**Aim of the task:**
Copy all of the data below line for line, changing nothing.

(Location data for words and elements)
-- start --
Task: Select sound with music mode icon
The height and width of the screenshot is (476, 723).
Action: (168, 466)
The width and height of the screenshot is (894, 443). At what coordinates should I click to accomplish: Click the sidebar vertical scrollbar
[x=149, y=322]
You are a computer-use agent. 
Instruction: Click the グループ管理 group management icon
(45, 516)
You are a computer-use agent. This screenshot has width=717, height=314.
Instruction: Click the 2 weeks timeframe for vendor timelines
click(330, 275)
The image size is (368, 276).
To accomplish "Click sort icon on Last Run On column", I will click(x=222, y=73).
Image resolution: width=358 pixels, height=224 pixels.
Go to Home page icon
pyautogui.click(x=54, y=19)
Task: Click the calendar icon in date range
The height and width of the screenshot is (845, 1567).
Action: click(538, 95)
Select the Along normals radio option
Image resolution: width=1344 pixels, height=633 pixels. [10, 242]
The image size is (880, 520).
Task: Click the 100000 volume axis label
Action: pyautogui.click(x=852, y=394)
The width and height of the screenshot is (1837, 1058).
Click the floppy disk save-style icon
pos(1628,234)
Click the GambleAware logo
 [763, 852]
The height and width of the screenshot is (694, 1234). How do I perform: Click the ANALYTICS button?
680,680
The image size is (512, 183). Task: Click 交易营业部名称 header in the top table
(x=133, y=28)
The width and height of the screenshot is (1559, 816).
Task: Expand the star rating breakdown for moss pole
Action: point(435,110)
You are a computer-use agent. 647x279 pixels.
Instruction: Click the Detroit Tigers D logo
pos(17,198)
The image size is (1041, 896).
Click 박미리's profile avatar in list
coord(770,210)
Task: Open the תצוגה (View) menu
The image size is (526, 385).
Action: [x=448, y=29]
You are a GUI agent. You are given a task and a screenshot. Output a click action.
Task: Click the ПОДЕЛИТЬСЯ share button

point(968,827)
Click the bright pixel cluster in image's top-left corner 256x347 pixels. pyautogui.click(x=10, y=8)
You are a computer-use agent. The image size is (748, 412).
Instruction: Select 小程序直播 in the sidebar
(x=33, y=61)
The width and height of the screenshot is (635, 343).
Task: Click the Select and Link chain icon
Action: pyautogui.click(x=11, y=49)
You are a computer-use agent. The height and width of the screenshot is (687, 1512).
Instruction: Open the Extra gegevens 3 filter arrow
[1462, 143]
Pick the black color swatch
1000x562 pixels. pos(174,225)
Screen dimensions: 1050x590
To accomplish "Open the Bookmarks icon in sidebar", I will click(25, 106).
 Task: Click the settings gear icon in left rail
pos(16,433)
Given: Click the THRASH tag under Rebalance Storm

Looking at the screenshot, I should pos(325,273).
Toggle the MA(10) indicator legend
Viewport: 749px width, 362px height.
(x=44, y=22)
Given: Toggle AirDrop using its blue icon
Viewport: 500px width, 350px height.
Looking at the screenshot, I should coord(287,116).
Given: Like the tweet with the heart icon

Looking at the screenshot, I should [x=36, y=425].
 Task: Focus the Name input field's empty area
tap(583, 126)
-- end --
**Response to this exercise:**
Task: Select sound with music mode icon
The height and width of the screenshot is (476, 723).
Action: (168, 466)
The width and height of the screenshot is (894, 443). At what coordinates should I click to accomplish: Click the sidebar vertical scrollbar
[x=149, y=322]
You are a computer-use agent. 
Instruction: Click the グループ管理 group management icon
(45, 516)
You are a computer-use agent. This screenshot has width=717, height=314.
Instruction: Click the 2 weeks timeframe for vendor timelines
click(330, 275)
The image size is (368, 276).
To accomplish "Click sort icon on Last Run On column", I will click(x=222, y=73).
Image resolution: width=358 pixels, height=224 pixels.
Go to Home page icon
pyautogui.click(x=54, y=19)
Task: Click the calendar icon in date range
The height and width of the screenshot is (845, 1567).
Action: click(538, 95)
Select the Along normals radio option
Image resolution: width=1344 pixels, height=633 pixels. [10, 242]
The image size is (880, 520).
Task: Click the 100000 volume axis label
Action: pyautogui.click(x=852, y=394)
The width and height of the screenshot is (1837, 1058).
Click the floppy disk save-style icon
pos(1628,234)
Click the GambleAware logo
 [763, 852]
The height and width of the screenshot is (694, 1234). How do I perform: Click the ANALYTICS button?
680,680
The image size is (512, 183). Task: Click 交易营业部名称 header in the top table
(x=133, y=28)
The width and height of the screenshot is (1559, 816).
Task: Expand the star rating breakdown for moss pole
Action: point(435,110)
You are a computer-use agent. 647x279 pixels.
Instruction: Click the Detroit Tigers D logo
pos(17,198)
The image size is (1041, 896).
Click 박미리's profile avatar in list
coord(770,210)
Task: Open the תצוגה (View) menu
The image size is (526, 385).
Action: [x=448, y=29]
You are a GUI agent. You are given a task and a screenshot. Output a click action.
Task: Click the ПОДЕЛИТЬСЯ share button

point(968,827)
Click the bright pixel cluster in image's top-left corner 256x347 pixels. pyautogui.click(x=10, y=8)
You are a computer-use agent. The image size is (748, 412).
Instruction: Select 小程序直播 in the sidebar
(x=33, y=61)
The width and height of the screenshot is (635, 343).
Task: Click the Select and Link chain icon
Action: pyautogui.click(x=11, y=49)
You are a computer-use agent. The height and width of the screenshot is (687, 1512).
Instruction: Open the Extra gegevens 3 filter arrow
[1462, 143]
Pick the black color swatch
1000x562 pixels. pos(174,225)
Screen dimensions: 1050x590
To accomplish "Open the Bookmarks icon in sidebar", I will click(25, 106).
 Task: Click the settings gear icon in left rail
pos(16,433)
Given: Click the THRASH tag under Rebalance Storm

Looking at the screenshot, I should pos(325,273).
Toggle the MA(10) indicator legend
Viewport: 749px width, 362px height.
(x=44, y=22)
Given: Toggle AirDrop using its blue icon
Viewport: 500px width, 350px height.
Looking at the screenshot, I should coord(287,116).
Given: Like the tweet with the heart icon

Looking at the screenshot, I should [x=36, y=425].
 Task: Focus the Name input field's empty area
tap(583, 126)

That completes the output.